__Exercise aim__.
Print out the records in full, keeping each word unchanged.

Stored items
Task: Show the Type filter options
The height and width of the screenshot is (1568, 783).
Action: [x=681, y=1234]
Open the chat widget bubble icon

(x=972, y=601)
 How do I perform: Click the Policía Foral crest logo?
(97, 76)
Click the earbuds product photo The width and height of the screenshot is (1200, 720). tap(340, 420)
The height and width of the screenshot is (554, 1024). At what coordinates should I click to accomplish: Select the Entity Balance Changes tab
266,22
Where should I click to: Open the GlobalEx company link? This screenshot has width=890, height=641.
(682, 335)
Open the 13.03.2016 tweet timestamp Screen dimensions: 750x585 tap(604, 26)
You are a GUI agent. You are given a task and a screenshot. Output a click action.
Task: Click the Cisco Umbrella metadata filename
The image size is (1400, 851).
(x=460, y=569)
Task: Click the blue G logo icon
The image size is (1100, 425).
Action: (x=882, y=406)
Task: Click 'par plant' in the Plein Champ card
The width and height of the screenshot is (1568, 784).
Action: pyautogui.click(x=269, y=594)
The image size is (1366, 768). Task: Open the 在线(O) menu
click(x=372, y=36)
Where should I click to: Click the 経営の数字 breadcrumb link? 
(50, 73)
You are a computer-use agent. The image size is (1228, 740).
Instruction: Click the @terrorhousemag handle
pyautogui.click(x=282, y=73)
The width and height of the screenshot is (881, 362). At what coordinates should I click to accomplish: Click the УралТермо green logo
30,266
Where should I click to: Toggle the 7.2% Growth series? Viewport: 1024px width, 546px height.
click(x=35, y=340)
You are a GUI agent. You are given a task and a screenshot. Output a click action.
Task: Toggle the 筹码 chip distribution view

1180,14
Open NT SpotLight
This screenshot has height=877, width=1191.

__Response to the exercise__.
Task: Show the Type filter options
The height and width of the screenshot is (1568, 783).
Action: [x=681, y=1234]
Open the chat widget bubble icon

(x=972, y=601)
 How do I perform: Click the Policía Foral crest logo?
(97, 76)
Click the earbuds product photo The width and height of the screenshot is (1200, 720). tap(340, 420)
The height and width of the screenshot is (554, 1024). At what coordinates should I click to accomplish: Select the Entity Balance Changes tab
266,22
Where should I click to: Open the GlobalEx company link? This screenshot has width=890, height=641.
(682, 335)
Open the 13.03.2016 tweet timestamp Screen dimensions: 750x585 tap(604, 26)
You are a GUI agent. You are given a task and a screenshot. Output a click action.
Task: Click the Cisco Umbrella metadata filename
The image size is (1400, 851).
(x=460, y=569)
Task: Click the blue G logo icon
The image size is (1100, 425).
Action: (x=882, y=406)
Task: Click 'par plant' in the Plein Champ card
The width and height of the screenshot is (1568, 784).
Action: pyautogui.click(x=269, y=594)
The image size is (1366, 768). Task: Open the 在线(O) menu
click(x=372, y=36)
Where should I click to: Click the 経営の数字 breadcrumb link? 
(50, 73)
You are a computer-use agent. The image size is (1228, 740).
Instruction: Click the @terrorhousemag handle
pyautogui.click(x=282, y=73)
The width and height of the screenshot is (881, 362). At what coordinates should I click to accomplish: Click the УралТермо green logo
30,266
Where should I click to: Toggle the 7.2% Growth series? Viewport: 1024px width, 546px height.
click(x=35, y=340)
You are a GUI agent. You are given a task and a screenshot. Output a click action.
Task: Toggle the 筹码 chip distribution view

1180,14
Open NT SpotLight
This screenshot has height=877, width=1191.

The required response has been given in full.